Stored records:

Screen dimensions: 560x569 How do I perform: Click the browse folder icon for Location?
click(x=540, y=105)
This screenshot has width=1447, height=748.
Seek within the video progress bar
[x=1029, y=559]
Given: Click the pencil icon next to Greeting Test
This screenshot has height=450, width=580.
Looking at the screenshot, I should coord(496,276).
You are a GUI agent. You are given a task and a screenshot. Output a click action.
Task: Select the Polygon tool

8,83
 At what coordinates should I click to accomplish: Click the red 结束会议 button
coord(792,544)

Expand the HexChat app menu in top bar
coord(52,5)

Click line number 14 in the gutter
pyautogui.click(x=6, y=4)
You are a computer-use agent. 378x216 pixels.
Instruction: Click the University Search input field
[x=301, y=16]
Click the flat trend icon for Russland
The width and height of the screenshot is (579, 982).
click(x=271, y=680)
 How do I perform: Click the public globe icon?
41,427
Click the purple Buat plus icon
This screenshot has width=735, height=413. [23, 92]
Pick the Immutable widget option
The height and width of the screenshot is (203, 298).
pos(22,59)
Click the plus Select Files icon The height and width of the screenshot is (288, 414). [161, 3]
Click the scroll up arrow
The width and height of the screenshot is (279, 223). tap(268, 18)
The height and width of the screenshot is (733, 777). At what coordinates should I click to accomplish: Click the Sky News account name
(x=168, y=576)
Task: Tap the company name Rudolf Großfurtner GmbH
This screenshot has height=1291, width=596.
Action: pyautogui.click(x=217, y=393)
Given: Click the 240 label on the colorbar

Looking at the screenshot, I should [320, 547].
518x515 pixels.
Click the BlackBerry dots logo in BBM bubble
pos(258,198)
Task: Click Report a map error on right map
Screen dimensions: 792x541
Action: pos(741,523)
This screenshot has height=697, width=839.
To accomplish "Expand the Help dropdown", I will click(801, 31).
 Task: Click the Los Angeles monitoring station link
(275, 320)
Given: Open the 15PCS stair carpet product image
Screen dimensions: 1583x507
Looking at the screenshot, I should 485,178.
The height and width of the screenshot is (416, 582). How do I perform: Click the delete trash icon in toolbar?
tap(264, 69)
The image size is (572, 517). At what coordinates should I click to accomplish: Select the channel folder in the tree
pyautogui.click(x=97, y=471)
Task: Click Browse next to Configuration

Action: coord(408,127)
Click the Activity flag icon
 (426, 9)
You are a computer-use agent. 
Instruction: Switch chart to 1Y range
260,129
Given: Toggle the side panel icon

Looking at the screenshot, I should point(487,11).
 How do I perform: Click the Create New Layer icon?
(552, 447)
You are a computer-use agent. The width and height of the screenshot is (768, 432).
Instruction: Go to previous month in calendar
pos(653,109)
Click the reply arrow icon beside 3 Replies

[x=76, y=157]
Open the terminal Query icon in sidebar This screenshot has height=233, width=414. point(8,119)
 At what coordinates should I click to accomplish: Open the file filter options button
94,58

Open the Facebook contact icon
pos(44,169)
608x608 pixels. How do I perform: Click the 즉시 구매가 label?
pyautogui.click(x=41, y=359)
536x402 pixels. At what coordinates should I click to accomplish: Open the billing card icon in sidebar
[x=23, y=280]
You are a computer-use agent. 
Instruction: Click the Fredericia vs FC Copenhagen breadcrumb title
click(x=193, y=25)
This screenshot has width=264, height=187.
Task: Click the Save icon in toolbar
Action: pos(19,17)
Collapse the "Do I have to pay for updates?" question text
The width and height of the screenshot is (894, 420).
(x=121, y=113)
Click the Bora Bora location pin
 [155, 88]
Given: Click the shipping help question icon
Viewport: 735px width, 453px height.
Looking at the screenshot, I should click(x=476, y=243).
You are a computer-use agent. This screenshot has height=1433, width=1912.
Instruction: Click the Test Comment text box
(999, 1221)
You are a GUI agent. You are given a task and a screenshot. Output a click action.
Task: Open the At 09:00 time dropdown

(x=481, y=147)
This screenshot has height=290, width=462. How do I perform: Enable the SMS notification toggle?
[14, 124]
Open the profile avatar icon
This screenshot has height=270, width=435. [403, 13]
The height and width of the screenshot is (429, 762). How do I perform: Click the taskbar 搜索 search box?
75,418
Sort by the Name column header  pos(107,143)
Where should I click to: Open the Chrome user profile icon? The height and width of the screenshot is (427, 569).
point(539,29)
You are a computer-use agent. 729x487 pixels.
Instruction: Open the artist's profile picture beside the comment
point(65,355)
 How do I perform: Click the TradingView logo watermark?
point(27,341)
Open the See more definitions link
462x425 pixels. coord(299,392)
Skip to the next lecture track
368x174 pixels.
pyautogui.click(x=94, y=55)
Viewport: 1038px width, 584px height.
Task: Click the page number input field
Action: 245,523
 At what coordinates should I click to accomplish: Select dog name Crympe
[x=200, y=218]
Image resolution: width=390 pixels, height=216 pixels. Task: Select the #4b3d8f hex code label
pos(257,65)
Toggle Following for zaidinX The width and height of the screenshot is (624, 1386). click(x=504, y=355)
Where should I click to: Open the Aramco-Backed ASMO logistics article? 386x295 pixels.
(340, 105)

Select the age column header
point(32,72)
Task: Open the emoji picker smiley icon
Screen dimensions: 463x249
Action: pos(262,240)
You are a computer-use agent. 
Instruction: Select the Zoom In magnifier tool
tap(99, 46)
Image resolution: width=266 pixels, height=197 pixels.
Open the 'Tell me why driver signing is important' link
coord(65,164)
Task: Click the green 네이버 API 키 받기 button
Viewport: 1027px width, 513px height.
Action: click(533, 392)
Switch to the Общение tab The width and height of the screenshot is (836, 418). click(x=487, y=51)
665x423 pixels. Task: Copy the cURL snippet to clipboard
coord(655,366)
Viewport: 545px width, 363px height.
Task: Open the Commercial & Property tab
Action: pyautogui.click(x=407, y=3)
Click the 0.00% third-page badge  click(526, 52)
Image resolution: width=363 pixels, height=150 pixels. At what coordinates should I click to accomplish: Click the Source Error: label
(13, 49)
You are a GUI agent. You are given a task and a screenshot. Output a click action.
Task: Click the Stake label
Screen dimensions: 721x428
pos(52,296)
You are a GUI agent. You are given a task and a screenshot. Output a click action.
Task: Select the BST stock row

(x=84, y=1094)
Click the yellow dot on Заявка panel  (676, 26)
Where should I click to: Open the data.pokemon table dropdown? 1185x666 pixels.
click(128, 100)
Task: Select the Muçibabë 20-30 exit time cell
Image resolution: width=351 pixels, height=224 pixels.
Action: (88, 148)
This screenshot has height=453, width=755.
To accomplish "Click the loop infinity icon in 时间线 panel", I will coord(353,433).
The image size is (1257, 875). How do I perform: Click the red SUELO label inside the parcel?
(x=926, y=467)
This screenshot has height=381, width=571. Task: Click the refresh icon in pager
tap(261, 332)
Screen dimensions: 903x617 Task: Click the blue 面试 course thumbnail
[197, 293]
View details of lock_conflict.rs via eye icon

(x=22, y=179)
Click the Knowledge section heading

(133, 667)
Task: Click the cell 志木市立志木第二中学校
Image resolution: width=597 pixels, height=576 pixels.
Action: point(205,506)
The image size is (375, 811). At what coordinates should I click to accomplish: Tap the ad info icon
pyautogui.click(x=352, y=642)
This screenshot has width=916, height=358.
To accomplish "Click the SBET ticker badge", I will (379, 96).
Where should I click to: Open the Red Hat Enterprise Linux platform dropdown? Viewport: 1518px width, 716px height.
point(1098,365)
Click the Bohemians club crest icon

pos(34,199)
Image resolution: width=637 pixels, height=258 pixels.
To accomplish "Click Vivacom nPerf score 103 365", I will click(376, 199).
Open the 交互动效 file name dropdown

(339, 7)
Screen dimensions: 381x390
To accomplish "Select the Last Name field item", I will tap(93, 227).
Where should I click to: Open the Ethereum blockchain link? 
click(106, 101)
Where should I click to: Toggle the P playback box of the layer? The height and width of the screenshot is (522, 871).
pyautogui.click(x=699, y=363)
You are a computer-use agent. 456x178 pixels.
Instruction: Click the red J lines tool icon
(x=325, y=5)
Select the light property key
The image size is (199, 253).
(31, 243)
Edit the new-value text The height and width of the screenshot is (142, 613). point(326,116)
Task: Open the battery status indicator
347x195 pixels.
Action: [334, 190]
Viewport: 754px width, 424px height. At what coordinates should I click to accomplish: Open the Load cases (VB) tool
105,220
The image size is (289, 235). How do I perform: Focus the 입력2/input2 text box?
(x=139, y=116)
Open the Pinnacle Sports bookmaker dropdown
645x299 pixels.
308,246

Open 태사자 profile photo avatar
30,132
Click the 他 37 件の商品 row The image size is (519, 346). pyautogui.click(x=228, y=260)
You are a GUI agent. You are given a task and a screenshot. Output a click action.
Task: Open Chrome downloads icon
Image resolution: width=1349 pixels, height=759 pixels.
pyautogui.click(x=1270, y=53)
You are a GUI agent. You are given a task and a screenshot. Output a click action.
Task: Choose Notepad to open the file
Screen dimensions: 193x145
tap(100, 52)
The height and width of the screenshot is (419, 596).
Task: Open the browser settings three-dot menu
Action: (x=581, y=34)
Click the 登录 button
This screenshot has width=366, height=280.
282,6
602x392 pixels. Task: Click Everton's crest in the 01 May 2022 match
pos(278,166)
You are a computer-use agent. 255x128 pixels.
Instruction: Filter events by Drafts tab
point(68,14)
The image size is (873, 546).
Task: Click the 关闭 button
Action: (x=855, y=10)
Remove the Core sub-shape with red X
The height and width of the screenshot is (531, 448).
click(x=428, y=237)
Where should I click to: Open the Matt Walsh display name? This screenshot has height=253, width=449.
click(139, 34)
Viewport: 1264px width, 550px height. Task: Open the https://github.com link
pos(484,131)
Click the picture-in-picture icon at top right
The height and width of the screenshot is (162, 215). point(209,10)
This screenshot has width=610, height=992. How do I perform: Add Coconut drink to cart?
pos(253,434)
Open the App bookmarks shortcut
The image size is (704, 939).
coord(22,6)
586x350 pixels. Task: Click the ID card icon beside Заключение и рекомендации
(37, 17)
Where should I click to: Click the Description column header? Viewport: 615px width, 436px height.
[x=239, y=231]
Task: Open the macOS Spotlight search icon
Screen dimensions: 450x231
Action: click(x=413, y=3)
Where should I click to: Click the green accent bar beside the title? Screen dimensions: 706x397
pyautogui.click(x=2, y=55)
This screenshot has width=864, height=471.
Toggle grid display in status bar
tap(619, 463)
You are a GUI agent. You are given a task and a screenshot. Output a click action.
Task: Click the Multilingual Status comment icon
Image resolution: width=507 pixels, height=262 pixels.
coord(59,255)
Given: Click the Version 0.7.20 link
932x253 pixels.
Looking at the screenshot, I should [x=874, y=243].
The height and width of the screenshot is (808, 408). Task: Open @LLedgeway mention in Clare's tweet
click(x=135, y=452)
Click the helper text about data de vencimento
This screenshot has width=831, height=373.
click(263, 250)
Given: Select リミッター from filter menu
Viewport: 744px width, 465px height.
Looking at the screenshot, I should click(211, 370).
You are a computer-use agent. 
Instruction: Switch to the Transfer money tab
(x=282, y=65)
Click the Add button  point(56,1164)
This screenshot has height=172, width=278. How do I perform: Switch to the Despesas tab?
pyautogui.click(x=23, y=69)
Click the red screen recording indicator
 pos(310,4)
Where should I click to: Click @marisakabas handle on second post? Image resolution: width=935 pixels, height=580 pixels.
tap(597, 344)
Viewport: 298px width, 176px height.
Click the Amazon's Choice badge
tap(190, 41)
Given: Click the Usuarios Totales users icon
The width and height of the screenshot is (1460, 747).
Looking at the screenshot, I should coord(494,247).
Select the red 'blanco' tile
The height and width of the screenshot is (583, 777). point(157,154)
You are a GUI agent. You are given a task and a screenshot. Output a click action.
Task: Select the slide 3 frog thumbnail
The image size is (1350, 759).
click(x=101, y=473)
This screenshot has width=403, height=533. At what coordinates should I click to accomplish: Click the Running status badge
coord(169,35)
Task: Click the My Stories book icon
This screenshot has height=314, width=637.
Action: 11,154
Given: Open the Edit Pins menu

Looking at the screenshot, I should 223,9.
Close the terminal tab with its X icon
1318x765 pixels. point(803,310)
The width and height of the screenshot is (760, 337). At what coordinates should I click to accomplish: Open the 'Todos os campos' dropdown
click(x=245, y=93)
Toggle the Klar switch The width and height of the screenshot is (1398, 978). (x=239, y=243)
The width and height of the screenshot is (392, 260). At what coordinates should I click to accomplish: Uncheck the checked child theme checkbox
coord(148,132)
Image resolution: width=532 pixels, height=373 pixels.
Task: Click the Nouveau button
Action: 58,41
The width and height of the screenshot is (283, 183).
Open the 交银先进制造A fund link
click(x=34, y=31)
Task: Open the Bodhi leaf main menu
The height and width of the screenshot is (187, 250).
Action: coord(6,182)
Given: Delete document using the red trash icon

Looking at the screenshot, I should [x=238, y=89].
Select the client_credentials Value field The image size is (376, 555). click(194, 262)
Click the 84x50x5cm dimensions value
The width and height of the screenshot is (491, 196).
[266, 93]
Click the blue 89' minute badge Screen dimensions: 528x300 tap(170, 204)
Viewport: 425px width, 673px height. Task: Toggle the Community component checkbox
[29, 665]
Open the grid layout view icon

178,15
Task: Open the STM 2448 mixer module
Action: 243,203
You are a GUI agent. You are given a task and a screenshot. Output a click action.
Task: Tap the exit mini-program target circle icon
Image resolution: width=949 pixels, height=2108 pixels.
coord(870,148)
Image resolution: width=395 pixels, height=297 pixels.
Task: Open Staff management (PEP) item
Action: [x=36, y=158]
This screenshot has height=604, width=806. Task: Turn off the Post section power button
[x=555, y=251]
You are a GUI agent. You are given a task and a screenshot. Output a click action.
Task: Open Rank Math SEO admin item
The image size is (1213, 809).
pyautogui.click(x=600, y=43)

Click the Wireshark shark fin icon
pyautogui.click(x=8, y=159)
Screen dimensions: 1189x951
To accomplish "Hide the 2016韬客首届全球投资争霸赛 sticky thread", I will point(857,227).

ACTION ITEM: If a line in the entries includes the word "exit", copy that line out.

TASK ANSWER:
Task: Select the Muçibabë 20-30 exit time cell
Task: Tap the exit mini-program target circle icon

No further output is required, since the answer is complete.